* PAGE EXTRACT
Content starts

“I’m afraid to write.” The woman looks down and gives the dirt a few timid kicks with the toe of her Nike-clad foot.

“I don’t get that,” says her twenty-something daughter. “I blogged a lot when I was trying to work through my family stuff a few years ago.”

“Yes, that helped you, didn’t it?” The older woman says, more to herself than to her daughter. “But still, I couldn’t.”

Couldn’t what, exactly? It’s not as if we were talking about publishing  – I had simply suggested that journaling might help her sort through the tangle of what’s-next-in-my-life thoughts that tumbled out of her mouth. What was she afraid of? The thing is, I’ve heard this trepidation expressed often, especially from “women of a certain age.” When I mention that I’ve left my career and gone back to school for a Master’s in Writing, their response is often an expression of awe and fear that would be more appropriate if I were taking up alligator wrestling.

I suppose that could be partly a reaction to me leaving a good paying job to pursue freelance writing. Yes, that’s crazy. But they’ll follow it up with, “I could never write. I’d be too afraid.” If you ask what of, they’ll say they don’t know.

Are they afraid they won’t write well? That they’ll be judged? Won’t measure up to some imagined standard? Feel stupid?

The most important thing about putting pen to paper, or hands to keyboard, is at least a mild willingness to contemplate truth. Writing can be like moderating a conversation with the voices in your own head as they meander their way towards an emerging truth. When you’re writing, it doesn’t matter what anyone else thinks. Don’t share it if you don’t want to. But you do have to be willing to let the truth settle out, like flakes of gold through silty water.

Content ends

* DATA SHOWN

Content starts

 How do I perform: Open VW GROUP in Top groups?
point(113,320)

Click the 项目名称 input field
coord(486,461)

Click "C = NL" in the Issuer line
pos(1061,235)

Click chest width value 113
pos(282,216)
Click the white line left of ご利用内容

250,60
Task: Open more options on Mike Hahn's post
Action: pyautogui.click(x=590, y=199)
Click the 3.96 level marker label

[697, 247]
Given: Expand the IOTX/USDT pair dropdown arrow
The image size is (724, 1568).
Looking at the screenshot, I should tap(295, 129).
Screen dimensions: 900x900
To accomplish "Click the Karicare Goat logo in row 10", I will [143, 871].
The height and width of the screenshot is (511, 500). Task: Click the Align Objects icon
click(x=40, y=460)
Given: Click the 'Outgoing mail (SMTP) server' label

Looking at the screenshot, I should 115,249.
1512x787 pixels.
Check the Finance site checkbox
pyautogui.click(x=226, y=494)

Content ends

* COMPLETE THE FOLLOWING
1 > In the essay on fear of writing, take the part starting with "I suppose that" and going on through "through silty water.", and give it again with "silty water" swapped for "muddy water".
2 > In the essay on fear of writing, list the possible fears named in the paragraph that begins "Are they afraid".

* TASK-BY-TASK RESULTS
1 >
I suppose that could be partly a reaction to me leaving a good paying job to pursue freelance writing. Yes, that’s crazy. But they’ll follow it up with, “I could never write. I’d be too afraid.” If you ask what of, they’ll say they don’t know.

Are they afraid they won’t write well? That they’ll be judged? Won’t measure up to some imagined standard? Feel stupid?

The most important thing about putting pen to paper, or hands to keyboard, is at least a mild willingness to contemplate truth. Writing can be like moderating a conversation with the voices in your own head as they meander their way towards an emerging truth. When you’re writing, it doesn’t matter what anyone else thinks. Don’t share it if you don’t want to. But you do have to be willing to let the truth settle out, like flakes of gold through muddy water.

2 >
- They won't write well
- They'll be judged
- They won't measure up to some imagined standard
- They'll feel stupid